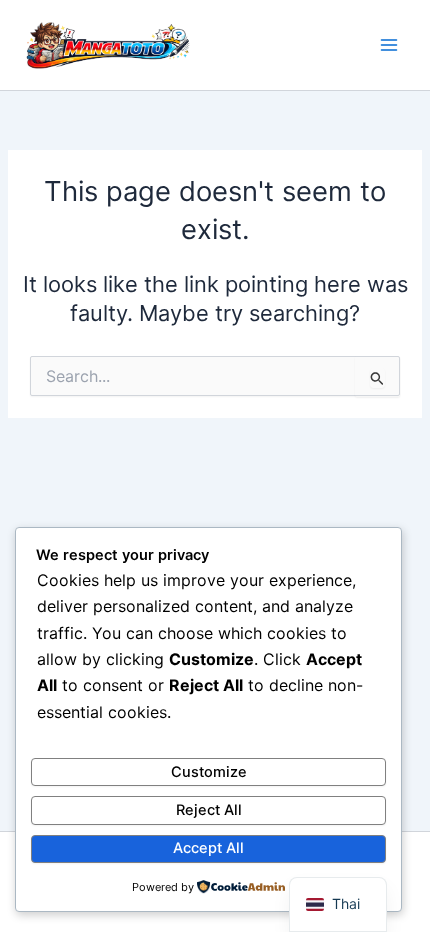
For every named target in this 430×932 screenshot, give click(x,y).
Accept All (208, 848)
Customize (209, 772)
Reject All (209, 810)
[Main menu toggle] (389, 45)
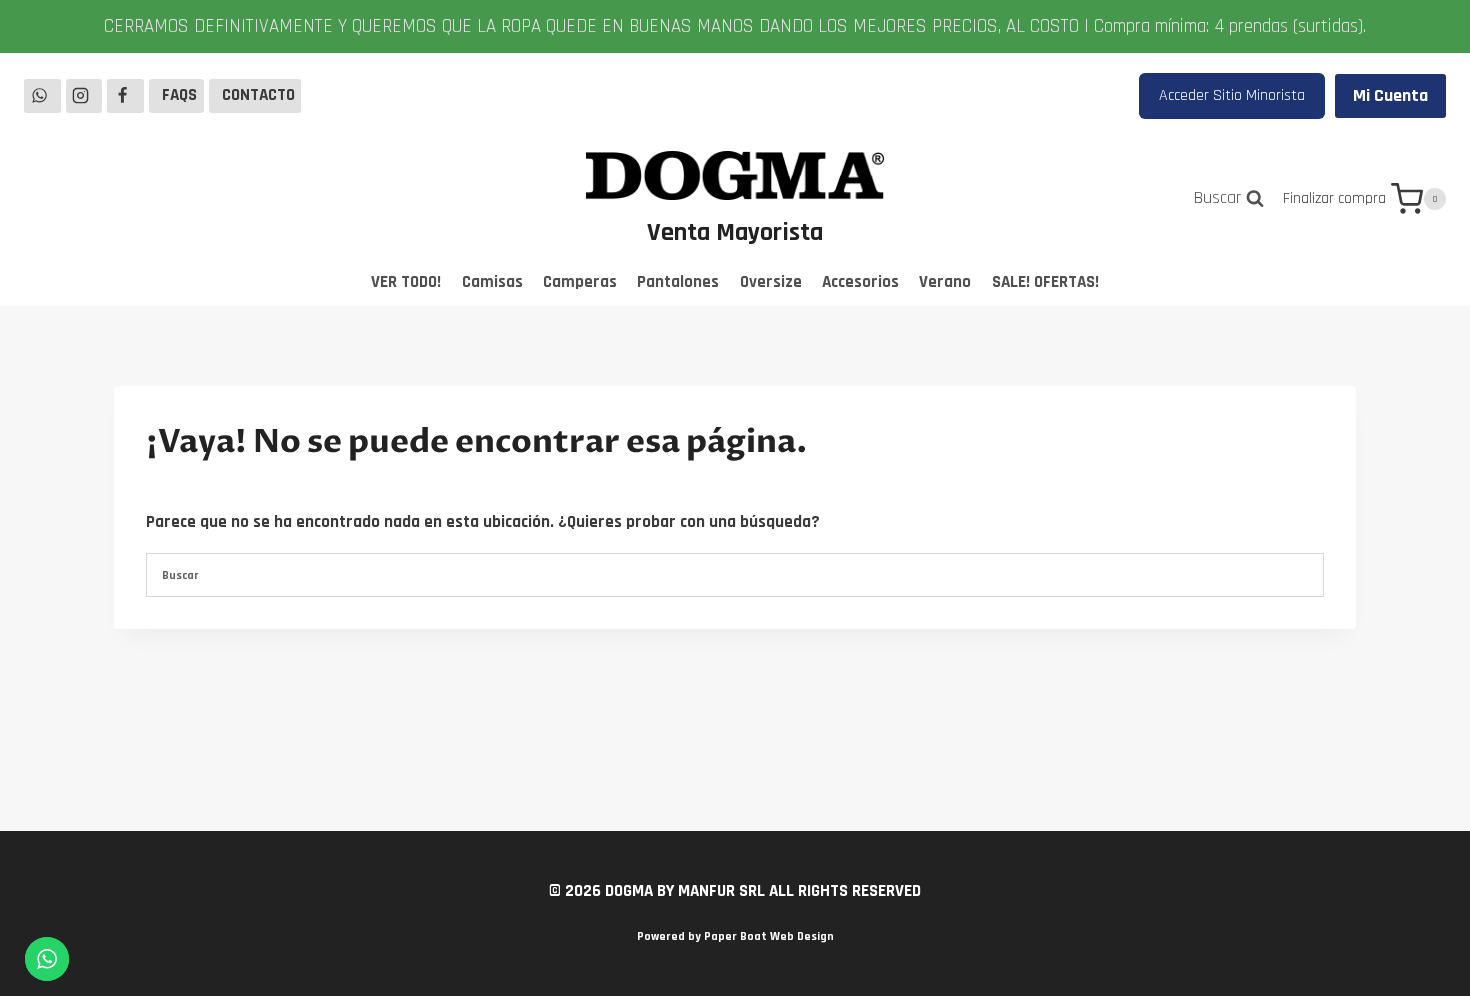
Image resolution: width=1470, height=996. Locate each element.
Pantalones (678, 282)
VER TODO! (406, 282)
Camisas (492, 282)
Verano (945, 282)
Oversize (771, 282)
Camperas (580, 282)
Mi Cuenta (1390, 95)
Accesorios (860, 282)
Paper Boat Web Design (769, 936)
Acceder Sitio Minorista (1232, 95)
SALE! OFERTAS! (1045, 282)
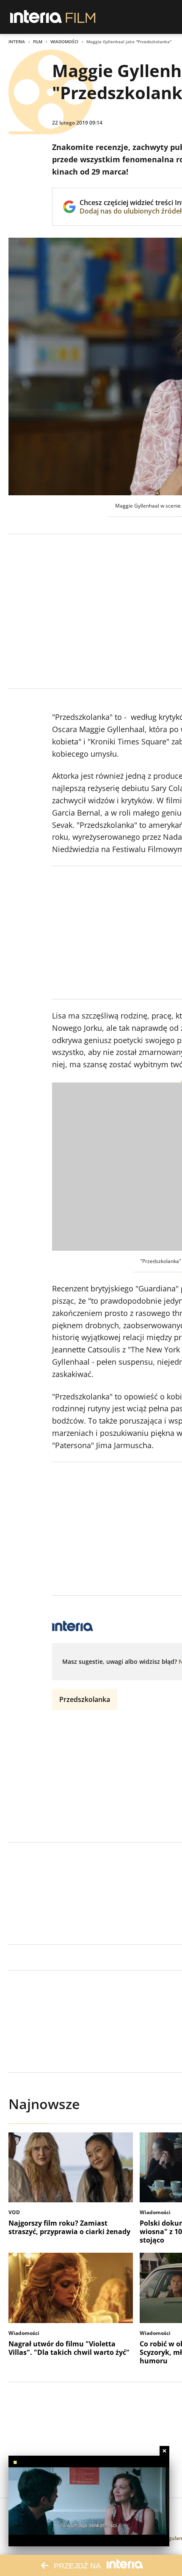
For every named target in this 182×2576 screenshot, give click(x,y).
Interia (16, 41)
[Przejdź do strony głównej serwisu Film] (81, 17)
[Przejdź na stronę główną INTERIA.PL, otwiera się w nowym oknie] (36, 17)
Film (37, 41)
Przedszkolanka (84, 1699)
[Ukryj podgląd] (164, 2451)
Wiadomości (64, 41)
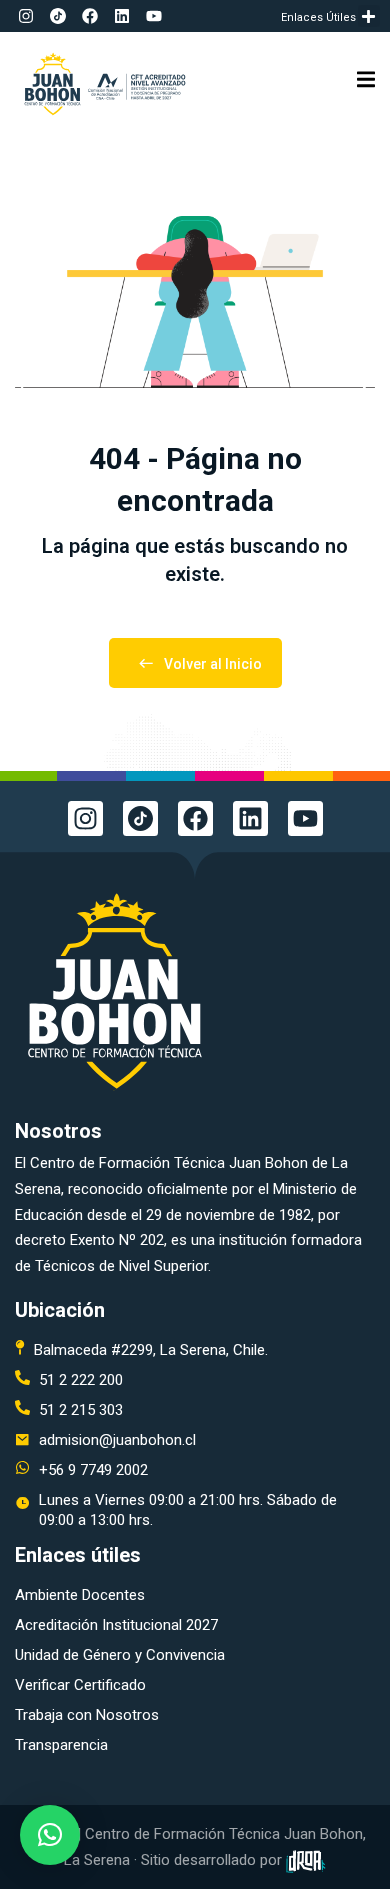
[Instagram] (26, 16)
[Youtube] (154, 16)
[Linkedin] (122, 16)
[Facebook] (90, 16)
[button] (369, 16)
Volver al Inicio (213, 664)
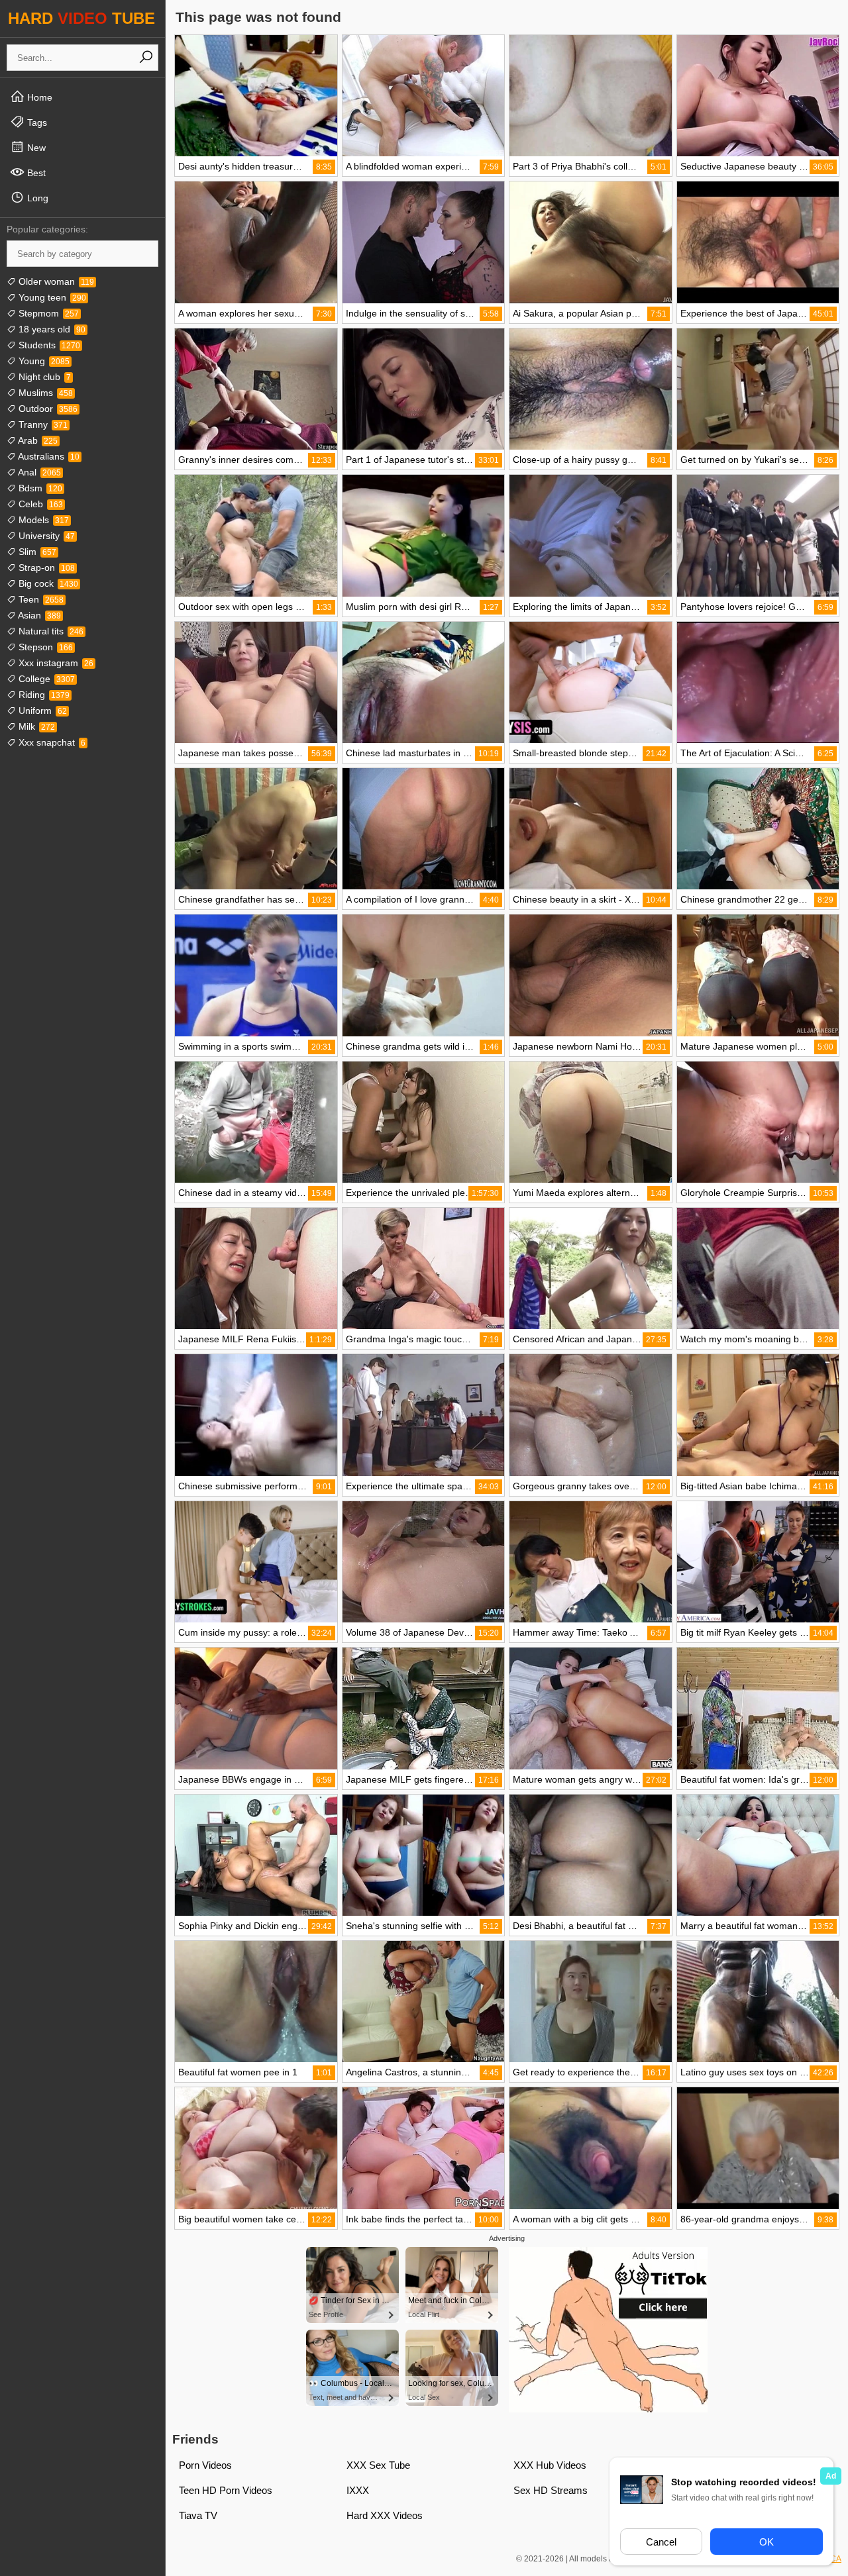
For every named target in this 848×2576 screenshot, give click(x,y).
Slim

Work to be completed »
Leave out any pictures, please, and quote only the lines from the top of the data through the line that contains "Paper Boat Web Design (769, 936)".

Answer to the problem »
For every named target in this 430×932 screenshot, give click(x,y).
Accept All (208, 848)
Customize (209, 772)
Reject All (209, 810)
[Main menu toggle] (389, 45)
Image resolution: width=1470, height=996. Locate each element.
Pantalones (678, 282)
VER TODO! (406, 282)
Camisas (492, 282)
Verano (945, 282)
Oversize (771, 282)
Camperas (580, 282)
Mi Cuenta (1390, 95)
Accesorios (860, 282)
Paper Boat Web Design (769, 936)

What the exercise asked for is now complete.